A long undercover search of a nearby city where Santosh is alone and trying to track down said suspect is also very visceral in the way the camera keeps you on the edge of your seat, with a tension that is palpable and makes you wonder if the character will find her way safely out of the situation she so desperately seeks to find herself in... or if the film will take another turn.
Then there’s the conclusion of the movie, such as it is. Every time I thought I was witnessing the last scene, something else would happen and it would continue for a few minutes more minutes again, like a series of Matryoshka dolls slowly revealing another incident or idea. Now, it would be easy for me to just say that the ending of the film is something the audience will bring their own baggage to but, I suspect, it’s more conclusive than I thought and I perhaps didn’t quite understand the last few minutes... like the symbolism of Santosh giving a particular item to a child in payment of a packet of biscuits (although I think I’ve got more of a handle on that now, as I’ve slept and had 12 hours distance from the film).
What I can say is that there’s an absolutely fascinating shot near the end where Santosh is waiting on a crowded train platform at night. She is watching a young couple on the opposite platform when, what must be one heck of a long train obscures the view from both her and the audience. We see the rushing pitch darkness of the speeding train directly in front of the camera, punctuated by short, half second bursts of the changing image of the young couple in the gaps between carriages as the train whizzes past. It’s somewhat entrancing and the reverse shot of this, when it comes, is probably to be expected but... well... what Santosh does next is something which I certainly have my own interpretation of... a kind of acceptance to swim with the tide for the greater good in the face of the corruption inherent in the caste system and the real powers of the police (if I’m understanding this correctly... I know nothing of Indian culture really other than what I’ve seen in this film).

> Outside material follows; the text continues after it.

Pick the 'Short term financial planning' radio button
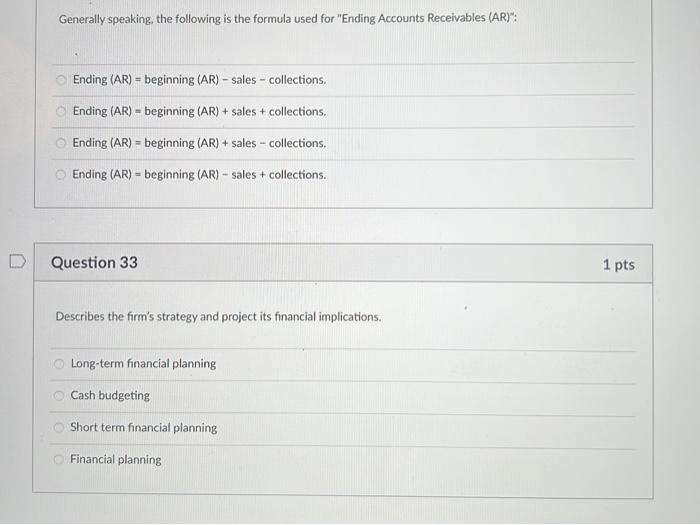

And I think this is where I leave this one other than to say, Santosh is an absolute corker of a movie and I hope it does well enough (I believe it’s been submitted as best foreign film in the 2025 Oscars... I didn’t realise this when I booked the ticket or was sitting in the cinema watching it) to get a lot of eyes on it. Brilliantly written and directed by Suri, with absolutely stand out performances by Goswami and Rajwar and a kind of hard edged look at both the corruption stemming from the hierarchy of the Indian culture and also more than a passing nod to the place of ‘the female’ in that specific society. I hope there’s a Blu Ray release in this film’s future because I’d definitely like to see this one again.